8 Forecast evaluation
Where possible, the accuracy evaluation should be handled by existing tidymodels tools such as yardstick. It is likely that some changes or extensions will be needed for full support of time series accuracy metrics.
The forecast package implements accuracy as a function which is applied to a model. Out of sample accuracy can be computed by additionally providing a test set.
It is probably more transparent to compute accuracy metrics by directly providing actual response values and model predictions.
8.2 Model vs data centric
forecast is model centric
# forecast accuracy(f = forecast, x = new_ts)
yardstick is data centric https://github.com/r-lib/generics/pull/22
# yardstick fit_tbl %>% accuracy(col1, col2)
8.3.1 Desirable functionality
accuracy() should provide a basic set of measures of fit for both models (
mdl_df) and forecasts (
fbl_ts), similarly to the
forecast package (perhaps only MAE, RMSE/MSE, and MAPE by default).

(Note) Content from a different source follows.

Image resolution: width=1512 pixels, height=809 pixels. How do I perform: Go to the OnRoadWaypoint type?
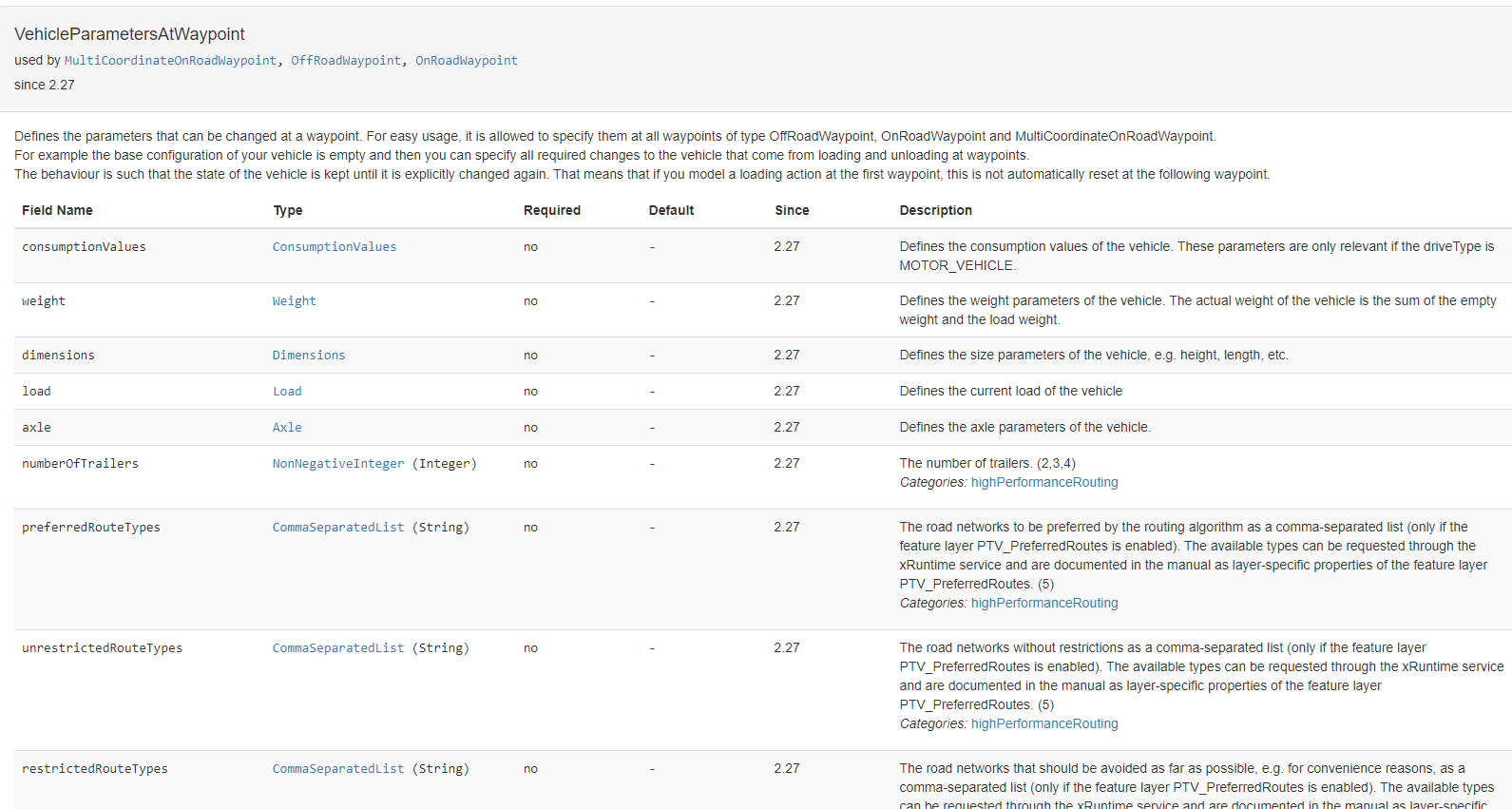click(x=466, y=61)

It should be sufficiently flexible to support analysts in calculating a wide variety of accuracy measures, including:
- Point forecast accuracy measures
- Interval accuracy measures
- Distribution accuracy measures
- User specified accuracy measures
The user should be able to specify which measures they wish to compute, including measures exported by
fablelite, measures from extension packages, and user specified measures.
8.3.2 Proposed user interface
The accuracy measures to be calculated can be specified as a list of accuracy measure functions as the
measures argument. This input will also be flattened, allowing groups of accuracy measures to be defined.

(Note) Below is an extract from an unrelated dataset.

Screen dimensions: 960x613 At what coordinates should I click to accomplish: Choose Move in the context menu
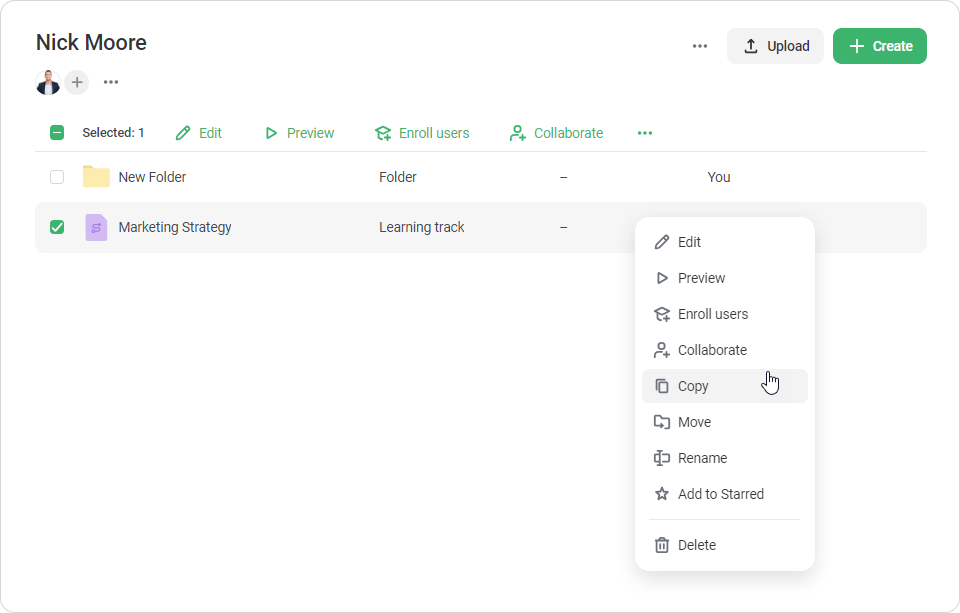coord(694,422)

... is used to provide additional arguments that will be applied to all accuracy measures (where supported).
For models (
mdl_df), no additional inputs are required:
mbl %>% accuracy( measures = list(MASE, MAE, ME), ... )
For forecasts (
fbl_ts), the test set must be provided. Additionally, the dataset used for model training can be provided (interface still under consideration) to extend the inputs (required for MASE):
mbl %>% accuracy( new_data, measures = list(MASE, MAE, ME), training_data = NULL ... )
8.3.3 Implementation details
To achieve this, accuracy measure functions can expect a set of basic inputs from
accuracy(). The measures that are required for computation should be used as formals for the function. These inputs include (list is not yet comprehensive and will be added to):
- .resid: A vector of residuals from either the training (model accuracy) or test (forecast accuracy) data.
- .resp: A vector of responses matching the residuals (for forecast accuracy, the original data must be provided).
- .fitted: The fitted values from the model, or forecasted values from the forecast.
- .dist: The distribution of fitted values from the model, or forecasted values from the forecast.
- .period: The seasonal period of the data (defaulting to ‘smallest’ seasonal period).
- .expr_resp: An expression for the response variable.
If a method allows more inputs than this, such as demeaning for MASE, these additional arguments are provided in the dots of the accuracy function.
8.4 Cross validation
CV(tsbl, mdl, h, window_type, ...)